Tech Tips: Two-Sample Proportion Test

To conduct a difference of proportions test,
• R: Check assumptions, then use the function

prop.test(x, n, alternative, conf.level)


To explain the parameters:

• x is a vector of the number of successes seen in the two categories
• n is a vector of the two sample sizes
• alternative is a string of text that specifies the alternative hypothesis (i.e., "two.sided", "less", or "greater", for $p_1 \neq p_2, p_1 \lt p_2, \textrm{ and } p_1 \gt p_2$, respectively.
• conf.level is associated with the significance level for the test.
• correct is a logical value (i.e., TRUE or FALSE) that indicates is a "Yates Continuity Correction" should be used.
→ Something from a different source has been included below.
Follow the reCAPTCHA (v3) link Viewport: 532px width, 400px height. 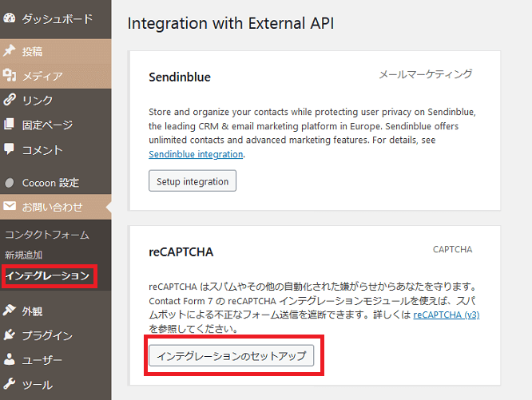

There is a large body of research that suggests this correction is too strict. To perform an uncorrected $z$-test of a proportion (which pools the proportions), specify correct = FALSE to override the default.

As an example of its use, suppose we have two samples of 500 individuals. Everyone in the first sample has lung cancer, while everyone in the second sample is healthy. There are 490 smokers in the first group, while only 400 in the second.

Perform the test in R with:

results = prop.test(x = c(490, 400), n = c(500,500))
results

which results in:
        2-sample test for equality of proportions with continuity
correction

data:  c(490, 400) out of c(500, 500)
X-squared = 80.909, df = 1, p-value < 2.2e-16
alternative hypothesis: two.sided
95 percent confidence interval:
0.1408536 0.2191464
sample estimates:
prop 1 prop 2
0.98   0.80


Note, after running the above, you can access the $p$-value of the test with results$p.value, and the related confidence interval with results$conf.int.